Haplo-Identical Stem Cell Transpant Is a Feasible and Safe Treatment Option for Patients with Severe Thalassemia

Background Thalassemia-free survival after allogeneic stem cell transplant (allo-SCT) is typically at best 80-90% when matched related (MRD) or unrelated (MRD) donors are utilized. Unfortunately, the chance to find a suitable door is only in the range of 40-50%. Therefore, the use of haplo-identical donors has been investigated, but with mostly disappointing results. We hypothesized, that pretransplant iron depletion through chelation, followed by pharmacological pretransplant immunosuppression (PTIS) using two courses of pulse-dexamethasone (Dxm) and -fludarabine (Flu) would immunosuppress the patients sufficiently to consistently allow engraftment after a reduced-toxicity Flu-Busulfan (Bu) conditioning program, which in the mismatched/haplo-identical graft situation would be followed by post-transplant cyclophosphamide-based (post-Cy) GvHD prophylaxis.

Patients and Methods: Between January 2013 and July 2018, 78 patients (pts) with mostly severe, class 3, thalassemia underwent haplo-allo-SCT. Fifty five subjects were male and 23 were female. The median age was 12 years (range; 2-28). Forty six of 78 pts received stem cells from mother and 32 from father. Forty (51%) of 78 pts were high risk class 3. They initially received hydroxyurea 20 mg/kg/d for three months, together with chelation to decrease iron overload. All pts received two courses of PTIS with Flu 40 mg/m²/d and Dxm 25 mg/m²/d, both for 5 days (d-67 to d-63 and d-39 to d-35). After the PTIS, a reduced-toxicity conditioning (RTC) regimen consisting of thymoglobulin 1.5 mg/kg/d (d-11 to d-9), Flu 35 mg/m²/d i.v. (d-7 to d-2), each dose immediately followed by Bu 130 mg/m²once daily i.v. on d-7 to d-4, which after the first 32 pts was modified to pharmacologically-guided Bu to an average daily AUC of 4,500 µMol-min. GVHD prophylaxis with post-Cy, 50 mg/kg/d was given on d+3 and d+4, and on day+5 we started tacrolimus or sirolimus to be given for 6-12 months, in addition to mycophenolate mofetil, the latter quickly tapered after 2 months. T-cell replete peripheral blood stem cells were given to all patients, targeting a CD34+ cell-dose of 10 x 10⁶cells/kg (range, 7-16 x 10⁶).
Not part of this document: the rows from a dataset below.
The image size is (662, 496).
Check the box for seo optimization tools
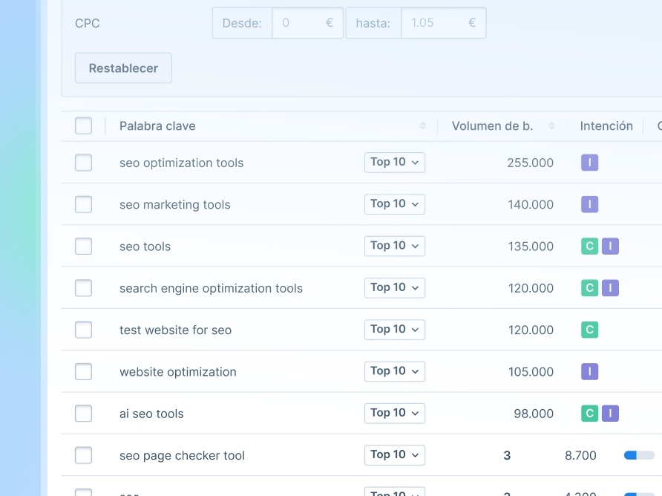point(84,163)
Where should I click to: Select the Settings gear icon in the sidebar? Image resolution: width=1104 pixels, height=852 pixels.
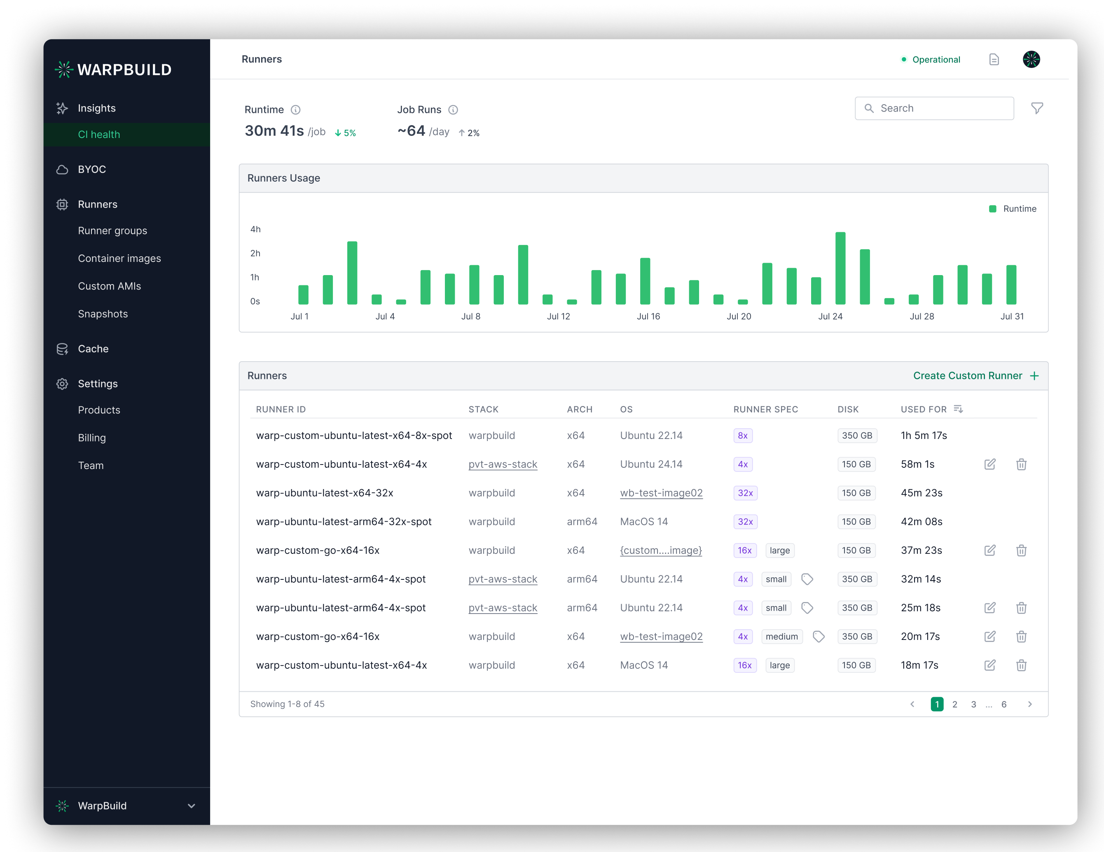(62, 384)
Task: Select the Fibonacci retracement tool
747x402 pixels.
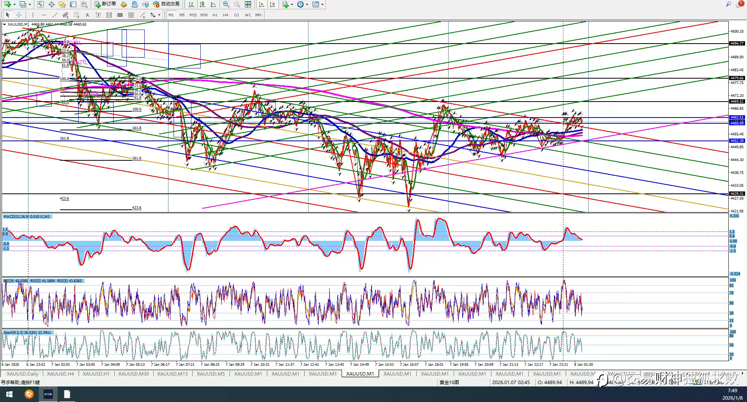Action: click(x=76, y=15)
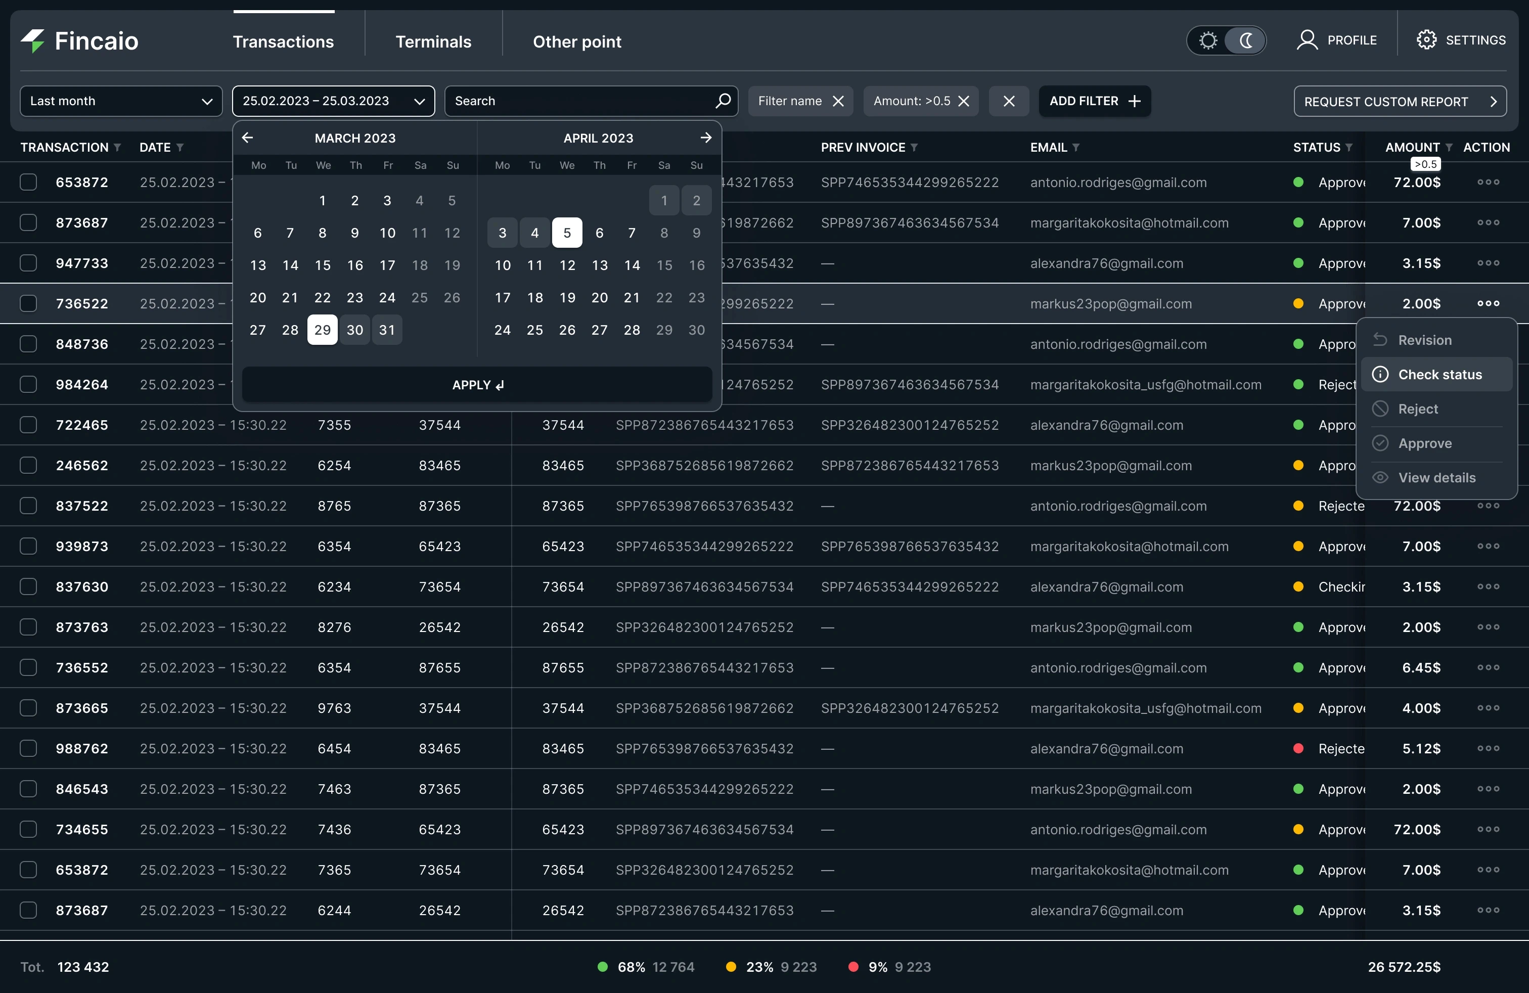
Task: Click the calendar previous month arrow
Action: click(x=247, y=137)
Results: Seventy five of the 78 pts engrafted with full donor chimerism (100%) while 3 suffered graft failure. These 3 pts received a second transplant on day +30 with minimal added conditioning and additional PBSC after which two achieved full donor chimerism but later developed grade IV aGvHD and died, and one had autologous recovery and died later with pneumonia. Median time to neutrophil engraftment was 18 days (range; 14 -22). Fifteen pts developed aGVHD gr I, 5 grade II and 4 grade 3. Only two had extensive cGVHD. Median follow-up time is 16 months (range 6-63 mos). Seventy four of 78 pts survive thal-free and have sustained full donor chimerism (98-100%). One additional pt died of infectious complications. Two-year Event free survival (EFS) and overall survival (OS) are above 95%, and is not different from our results obtained with matched-related or -unrelated donors.

Conclusion: Haploidentical HSCT for high risk thalassemia patients is with our novel approach safe. The EFS rates among MRD, MUD and Haplo-HSCT recipients receiving this regimen, varied only in reference to the choice of matched vs mismatched donor is at least 95%, and we conclude that virtually every patient will now have the option of an allo-SCT regardless of donor compatibility. Therefore, we suggest that all thalassemia patients, even those with high risk class 3 features, should be offered allo-HSCT. However, this treatment program is not thalassemia-specific, but it is proof of principle for how to successfully transplant all patients with a genetic disease. The presence of an active or hyperactive immune system in such patients should not prevent their access to allogeneic SCT even if it is necessary to use an alternative donor.